Collected data entries
== == ==
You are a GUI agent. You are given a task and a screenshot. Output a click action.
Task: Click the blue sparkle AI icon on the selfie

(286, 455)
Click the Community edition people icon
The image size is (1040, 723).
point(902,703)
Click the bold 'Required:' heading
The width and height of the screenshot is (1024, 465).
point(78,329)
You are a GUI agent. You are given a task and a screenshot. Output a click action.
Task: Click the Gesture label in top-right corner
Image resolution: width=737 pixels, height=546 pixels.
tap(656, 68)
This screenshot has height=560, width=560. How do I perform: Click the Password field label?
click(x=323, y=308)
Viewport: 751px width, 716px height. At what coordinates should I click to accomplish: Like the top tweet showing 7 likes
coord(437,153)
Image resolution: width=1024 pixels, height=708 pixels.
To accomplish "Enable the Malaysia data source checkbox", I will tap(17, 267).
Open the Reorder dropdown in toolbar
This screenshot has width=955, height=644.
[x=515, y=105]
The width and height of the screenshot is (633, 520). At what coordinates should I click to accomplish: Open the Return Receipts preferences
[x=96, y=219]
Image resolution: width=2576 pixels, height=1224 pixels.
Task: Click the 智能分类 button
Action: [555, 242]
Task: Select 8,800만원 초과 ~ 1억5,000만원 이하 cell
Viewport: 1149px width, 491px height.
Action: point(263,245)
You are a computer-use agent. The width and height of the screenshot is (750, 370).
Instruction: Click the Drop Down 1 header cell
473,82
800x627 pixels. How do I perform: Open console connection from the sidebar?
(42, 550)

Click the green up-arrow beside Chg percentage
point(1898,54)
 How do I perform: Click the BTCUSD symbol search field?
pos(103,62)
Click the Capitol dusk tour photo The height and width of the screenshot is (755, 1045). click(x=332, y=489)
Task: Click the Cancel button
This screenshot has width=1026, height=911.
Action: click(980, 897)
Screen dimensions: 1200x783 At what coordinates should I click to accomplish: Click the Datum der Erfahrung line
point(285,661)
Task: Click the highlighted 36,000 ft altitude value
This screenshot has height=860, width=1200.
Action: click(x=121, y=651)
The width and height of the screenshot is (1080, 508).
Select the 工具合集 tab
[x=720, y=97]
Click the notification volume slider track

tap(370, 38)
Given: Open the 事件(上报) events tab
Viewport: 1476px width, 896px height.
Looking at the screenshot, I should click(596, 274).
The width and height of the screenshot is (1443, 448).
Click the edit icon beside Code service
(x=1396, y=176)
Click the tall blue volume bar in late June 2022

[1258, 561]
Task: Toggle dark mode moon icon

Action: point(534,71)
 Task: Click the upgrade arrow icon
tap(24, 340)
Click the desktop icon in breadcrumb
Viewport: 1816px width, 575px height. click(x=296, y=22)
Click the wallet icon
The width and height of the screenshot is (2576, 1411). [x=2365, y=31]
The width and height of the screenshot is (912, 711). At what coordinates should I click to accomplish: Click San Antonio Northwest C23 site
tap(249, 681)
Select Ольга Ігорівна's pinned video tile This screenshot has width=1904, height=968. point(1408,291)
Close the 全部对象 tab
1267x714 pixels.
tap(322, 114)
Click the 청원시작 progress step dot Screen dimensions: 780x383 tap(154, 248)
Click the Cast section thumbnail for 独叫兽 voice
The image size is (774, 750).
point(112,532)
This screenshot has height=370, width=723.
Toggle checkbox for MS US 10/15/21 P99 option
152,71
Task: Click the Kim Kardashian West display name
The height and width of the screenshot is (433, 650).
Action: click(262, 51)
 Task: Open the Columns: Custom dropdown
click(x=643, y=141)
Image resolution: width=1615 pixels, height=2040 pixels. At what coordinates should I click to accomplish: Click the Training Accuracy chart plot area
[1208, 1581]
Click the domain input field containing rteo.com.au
== == ==
• Goal of the exercise
From the material above, copy out every line that contains the word "dropdown", keeping them in their original order.

• Written solution
Open the Reorder dropdown in toolbar
 Task: Open the Columns: Custom dropdown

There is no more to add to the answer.